— What to work on —
Output exactly, with nothing added, the entries from the first line through the line with "איך לפנות שוכר מדירה? (264, 1480)".

= Beginning of Section =

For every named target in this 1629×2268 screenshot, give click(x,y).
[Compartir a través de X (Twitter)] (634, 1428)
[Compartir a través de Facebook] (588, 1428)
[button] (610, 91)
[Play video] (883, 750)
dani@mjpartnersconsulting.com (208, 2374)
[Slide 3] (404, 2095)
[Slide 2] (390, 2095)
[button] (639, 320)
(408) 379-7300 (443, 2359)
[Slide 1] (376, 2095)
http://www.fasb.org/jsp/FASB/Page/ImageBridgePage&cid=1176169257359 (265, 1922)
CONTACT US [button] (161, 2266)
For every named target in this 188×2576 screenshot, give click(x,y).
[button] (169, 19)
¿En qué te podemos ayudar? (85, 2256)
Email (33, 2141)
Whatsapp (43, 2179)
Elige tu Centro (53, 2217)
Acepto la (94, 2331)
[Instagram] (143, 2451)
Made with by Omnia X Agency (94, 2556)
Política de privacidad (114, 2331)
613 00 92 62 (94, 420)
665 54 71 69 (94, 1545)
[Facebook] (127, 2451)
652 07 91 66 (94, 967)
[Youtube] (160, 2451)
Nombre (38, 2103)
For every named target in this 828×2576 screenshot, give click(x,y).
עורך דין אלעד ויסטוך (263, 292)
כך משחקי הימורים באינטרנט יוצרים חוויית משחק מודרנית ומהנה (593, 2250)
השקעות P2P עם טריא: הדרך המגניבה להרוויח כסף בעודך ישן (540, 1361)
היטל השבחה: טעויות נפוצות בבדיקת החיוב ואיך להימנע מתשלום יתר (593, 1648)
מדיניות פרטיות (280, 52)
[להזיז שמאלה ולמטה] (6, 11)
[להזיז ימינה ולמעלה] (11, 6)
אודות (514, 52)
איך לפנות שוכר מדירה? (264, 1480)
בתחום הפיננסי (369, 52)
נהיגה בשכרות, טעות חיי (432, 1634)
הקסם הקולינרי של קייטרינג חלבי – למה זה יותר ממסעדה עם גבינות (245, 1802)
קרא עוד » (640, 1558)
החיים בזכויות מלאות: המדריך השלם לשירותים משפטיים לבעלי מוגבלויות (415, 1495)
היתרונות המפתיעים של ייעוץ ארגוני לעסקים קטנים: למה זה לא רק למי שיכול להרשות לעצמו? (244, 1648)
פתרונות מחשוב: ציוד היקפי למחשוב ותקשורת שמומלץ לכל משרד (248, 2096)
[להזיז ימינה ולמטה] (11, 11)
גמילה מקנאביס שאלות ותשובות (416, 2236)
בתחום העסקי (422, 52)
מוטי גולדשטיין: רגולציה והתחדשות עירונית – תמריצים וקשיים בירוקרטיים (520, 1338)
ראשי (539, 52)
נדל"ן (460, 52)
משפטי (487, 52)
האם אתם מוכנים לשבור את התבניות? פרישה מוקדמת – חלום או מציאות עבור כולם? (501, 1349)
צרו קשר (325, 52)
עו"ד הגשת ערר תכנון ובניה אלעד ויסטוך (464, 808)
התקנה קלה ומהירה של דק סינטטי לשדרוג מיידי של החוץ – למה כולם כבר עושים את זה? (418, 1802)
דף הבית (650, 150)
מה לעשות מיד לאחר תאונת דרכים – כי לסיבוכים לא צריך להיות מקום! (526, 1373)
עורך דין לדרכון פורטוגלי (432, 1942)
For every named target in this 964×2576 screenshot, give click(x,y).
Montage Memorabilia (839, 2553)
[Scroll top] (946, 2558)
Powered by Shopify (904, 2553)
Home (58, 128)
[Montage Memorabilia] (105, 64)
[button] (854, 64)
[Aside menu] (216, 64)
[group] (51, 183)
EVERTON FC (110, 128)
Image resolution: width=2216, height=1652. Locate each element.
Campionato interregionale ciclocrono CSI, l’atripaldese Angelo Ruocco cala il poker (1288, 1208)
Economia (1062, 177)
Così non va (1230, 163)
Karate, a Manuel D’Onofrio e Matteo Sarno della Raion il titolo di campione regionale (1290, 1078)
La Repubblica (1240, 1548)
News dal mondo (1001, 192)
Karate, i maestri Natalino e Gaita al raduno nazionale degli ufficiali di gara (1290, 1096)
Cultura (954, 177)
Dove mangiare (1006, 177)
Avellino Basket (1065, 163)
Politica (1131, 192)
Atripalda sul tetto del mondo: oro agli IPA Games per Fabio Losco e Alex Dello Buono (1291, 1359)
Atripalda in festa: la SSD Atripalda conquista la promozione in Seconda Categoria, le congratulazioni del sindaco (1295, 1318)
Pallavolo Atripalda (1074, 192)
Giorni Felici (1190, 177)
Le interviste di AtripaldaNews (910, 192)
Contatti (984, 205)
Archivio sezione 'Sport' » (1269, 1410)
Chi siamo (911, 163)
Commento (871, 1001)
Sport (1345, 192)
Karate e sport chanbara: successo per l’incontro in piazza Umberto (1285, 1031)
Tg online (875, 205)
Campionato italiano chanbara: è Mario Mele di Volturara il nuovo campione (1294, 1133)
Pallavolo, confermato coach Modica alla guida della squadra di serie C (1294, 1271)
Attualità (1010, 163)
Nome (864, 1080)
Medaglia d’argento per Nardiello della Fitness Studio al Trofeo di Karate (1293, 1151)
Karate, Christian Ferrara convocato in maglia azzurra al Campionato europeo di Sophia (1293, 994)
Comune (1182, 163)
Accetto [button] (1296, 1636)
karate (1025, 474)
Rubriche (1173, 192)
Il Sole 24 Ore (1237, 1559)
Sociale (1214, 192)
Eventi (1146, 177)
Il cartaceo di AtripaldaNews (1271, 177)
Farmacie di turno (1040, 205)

= End of Section =

— Your solution —
For every named target in this 1629×2268 screenshot, give click(x,y).
[Compartir a través de X (Twitter)] (634, 1428)
[Compartir a través de Facebook] (588, 1428)
[button] (610, 91)
[Play video] (883, 750)
dani@mjpartnersconsulting.com (208, 2374)
[Slide 3] (404, 2095)
[Slide 2] (390, 2095)
[button] (639, 320)
(408) 379-7300 (443, 2359)
[Slide 1] (376, 2095)
http://www.fasb.org/jsp/FASB/Page/ImageBridgePage&cid=1176169257359 (265, 1922)
CONTACT US [button] (161, 2266)
For every named target in this 188×2576 screenshot, give click(x,y).
[button] (169, 19)
¿En qué te podemos ayudar? (85, 2256)
Email (33, 2141)
Whatsapp (43, 2179)
Elige tu Centro (53, 2217)
Acepto la (94, 2331)
[Instagram] (143, 2451)
Made with by Omnia X Agency (94, 2556)
Política de privacidad (114, 2331)
613 00 92 62 (94, 420)
665 54 71 69 (94, 1545)
[Facebook] (127, 2451)
652 07 91 66 (94, 967)
[Youtube] (160, 2451)
Nombre (38, 2103)
For every named target in this 828×2576 screenshot, give click(x,y).
עורך דין אלעד ויסטוך (263, 292)
כך משחקי הימורים באינטרנט יוצרים חוויית משחק מודרנית ומהנה (593, 2250)
השקעות P2P עם טריא: הדרך המגניבה להרוויח כסף בעודך ישן (540, 1361)
היטל השבחה: טעויות נפוצות בבדיקת החיוב ואיך להימנע מתשלום יתר (593, 1648)
מדיניות פרטיות (280, 52)
[להזיז שמאלה ולמטה] (6, 11)
[להזיז ימינה ולמעלה] (11, 6)
אודות (514, 52)
איך לפנות שוכר מדירה? (264, 1480)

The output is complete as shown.